(repost from the Microsoft Corporate Citizenship blog)
By Gretchen Deo, Citizenship & Public Affairs, Microsoft
Recently I sat with a group of 22 kids from Rainier Beach High School & South Shore Middle School who were on Microsoft’s campus in Redmond for the day. The kids were here as part of their involvement in Microsoft’s TEALS (Technology Education And Literacy in Schools) program which places Microsoft engineers in a team teaching role with into high-need K-12 classes to teach computer science with an existing in-service teacher.
The kids are enrolled in an ‘Introduction to Computer Science’ class, which teaches students the basic ideas behind computational thinking using a programming application called TouchDevelop on Windows Phone. “We have a software program that the students can use in their hands,” said Michael Braun, a computer science teacher at Rainier Beach who partners with Microsoft employees to teach the class. “They’re gravitating towards that in their daily lives, so it’s a way to merge the two ideas – social media and actual academic curriculum into one. The kids love it.”

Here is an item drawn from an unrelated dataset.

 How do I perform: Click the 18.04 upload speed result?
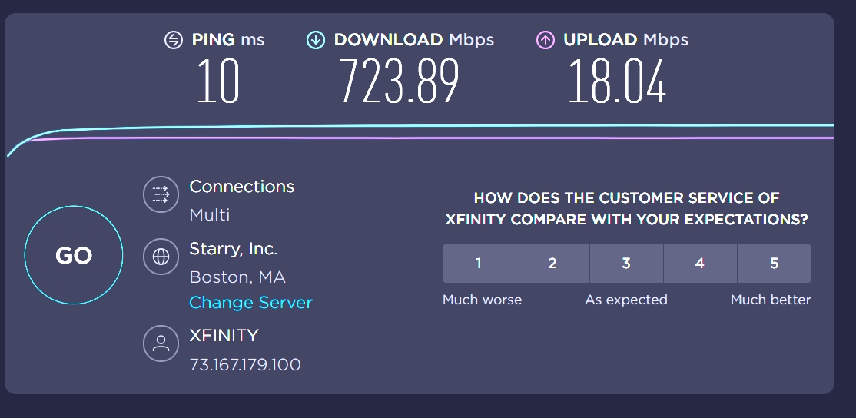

Only 27 percent of American high schools offer any type of computer science classes, so the absence of a formalized class at Rainier Beach prior to TEALS is not uncommon. Peli de Halleux is a Software Developer with Microsoft Research and teaches 29 kids at Rainier Beach every morning together with Chris Mitchell, another Software Developer with Microsoft Exchange. “A lot of those kids don’t have computers at home, so it’s hard to give them homework,” said de Halleux. “[We said], let’s be the first class that teaches exclusively on a mobile device.” Braun added, “Without having this kind of handheld technology, they would not have this opportunity to be doing computer science homework. By giving them the hardware and software, we’re basically delivering classroom technology to their home.”
Miguel Higgins, a sophomore at Rainier Beach High School is taking the TouchDevelop class. “I thought it’d be interesting because the school doesn’t really have many technology courses, so I thought TouchDevelop might be good. I did C++ before I got to the school, so I already had an interest in programming; it’s just a cool introduction.” TouchDevelop is also being used as a “bridge class” between middle and high School. Price Jimerson is an 8th grader at South Shore and attends class at Rainier Beach High School for one hour each morning. She said, “It’s not different [from other classes] because we still do Math or Algebra, but it is different because we use… scripts and word streams.”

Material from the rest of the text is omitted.